One day, you go to your neighbor’s home to drop off some homemade bread. She’s an older woman, and when you arrive, you notice her usually pristine home is a little unkempt, and she seems more withdrawn than normal. Her usual happy demeanor is gone, and your attempts to talk to her seem to go unmet. You notice on the table a stack of letters, one near the top that is clearly a collections notice. You’ve lived by her for a while, though, and this doesn’t seem to match up. Her daughter, and caretaker, comes home shortly after, and the feeling in the room is tense. Your neighbor withdraws a little more, and you decide that maybe it’s time to go home. They clearly have some things to work out, and it’s better if you leave them alone to do it. It’s not your place. Right?

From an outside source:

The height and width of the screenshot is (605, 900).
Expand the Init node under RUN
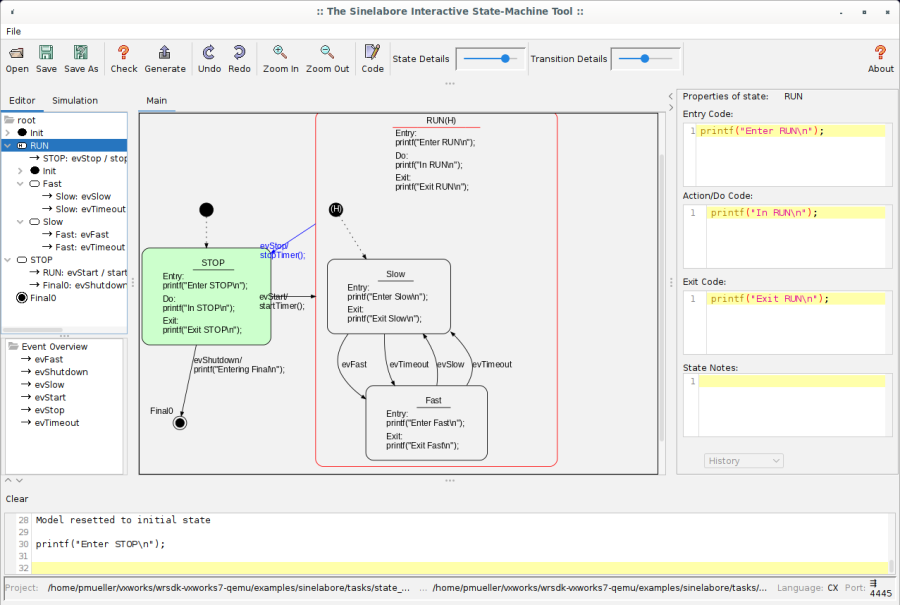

But maybe it is your place.
Let’s talk about Elder Abuse, particularly Elder Financial Abuse.
Though not a commonly talked about subject, it is sadly commonly occurring. The NCOA (Nation Council on Aging) estimates that approximately 1 in 10 Americans aged 60+ have experienced some form of Elder Abuse, and one study estimates that only 1 in 14 cases of abuse are reported to the authorities.
So what exactly is it?
Elder Abuse can take many forms, but the top 6 forms of Elder Abuse are physical abuse, emotional abuse, sexual abuse, exploitation, neglect, and abandonment.
Let’s focus in on the financial side of it.
Financial abuse is best seen in sudden changes in the person’s financial situation. Refer back to our previous example, how does someone you have lived near for years, someone you have always known to be very financially responsible, suddenly have a collections notice laying out? Many things may have caused this change in their financial situation, but paired with the strange interaction, state of her home, and tension with her caretaker, this should raise some concerns.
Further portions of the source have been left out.